## WHAT YOU WILL DO
Check each line of the data below for the string "computer", then report how many lines have it and nothing else.

-- EXTRACTED RECORDS follows --

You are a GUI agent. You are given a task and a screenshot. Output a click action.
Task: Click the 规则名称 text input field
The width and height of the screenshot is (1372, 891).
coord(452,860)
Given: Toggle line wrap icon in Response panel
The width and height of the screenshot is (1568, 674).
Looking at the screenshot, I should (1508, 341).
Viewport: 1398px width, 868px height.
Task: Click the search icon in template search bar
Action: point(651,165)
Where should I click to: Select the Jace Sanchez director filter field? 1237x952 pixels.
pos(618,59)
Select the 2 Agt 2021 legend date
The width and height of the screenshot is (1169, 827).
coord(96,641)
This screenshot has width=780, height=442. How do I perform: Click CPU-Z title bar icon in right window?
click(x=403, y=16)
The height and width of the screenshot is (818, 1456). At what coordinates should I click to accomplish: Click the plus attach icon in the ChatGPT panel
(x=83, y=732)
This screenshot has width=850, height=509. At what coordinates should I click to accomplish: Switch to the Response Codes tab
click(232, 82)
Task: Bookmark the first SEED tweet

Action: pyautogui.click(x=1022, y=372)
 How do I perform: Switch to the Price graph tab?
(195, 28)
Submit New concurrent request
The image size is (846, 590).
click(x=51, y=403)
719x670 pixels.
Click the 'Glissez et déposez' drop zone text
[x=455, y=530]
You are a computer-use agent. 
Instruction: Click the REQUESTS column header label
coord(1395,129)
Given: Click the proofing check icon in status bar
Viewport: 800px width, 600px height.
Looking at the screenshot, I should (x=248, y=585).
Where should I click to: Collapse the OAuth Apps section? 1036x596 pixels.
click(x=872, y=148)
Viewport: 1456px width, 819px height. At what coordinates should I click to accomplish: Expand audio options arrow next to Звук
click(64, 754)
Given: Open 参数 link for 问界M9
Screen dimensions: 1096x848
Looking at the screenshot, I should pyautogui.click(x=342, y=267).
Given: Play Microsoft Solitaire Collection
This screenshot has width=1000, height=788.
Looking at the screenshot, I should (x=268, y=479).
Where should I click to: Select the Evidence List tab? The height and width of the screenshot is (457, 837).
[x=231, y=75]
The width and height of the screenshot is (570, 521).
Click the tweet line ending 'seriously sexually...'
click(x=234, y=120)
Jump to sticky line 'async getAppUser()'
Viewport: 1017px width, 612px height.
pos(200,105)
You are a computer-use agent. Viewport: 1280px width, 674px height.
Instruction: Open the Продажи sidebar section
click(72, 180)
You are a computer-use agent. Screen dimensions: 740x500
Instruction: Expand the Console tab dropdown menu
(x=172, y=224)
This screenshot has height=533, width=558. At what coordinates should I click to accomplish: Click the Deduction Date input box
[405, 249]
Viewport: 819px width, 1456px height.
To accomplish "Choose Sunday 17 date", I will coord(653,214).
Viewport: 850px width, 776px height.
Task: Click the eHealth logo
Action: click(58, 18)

-- EXTRACTED RECORDS concluded --

## EXPECTED ANSWER
3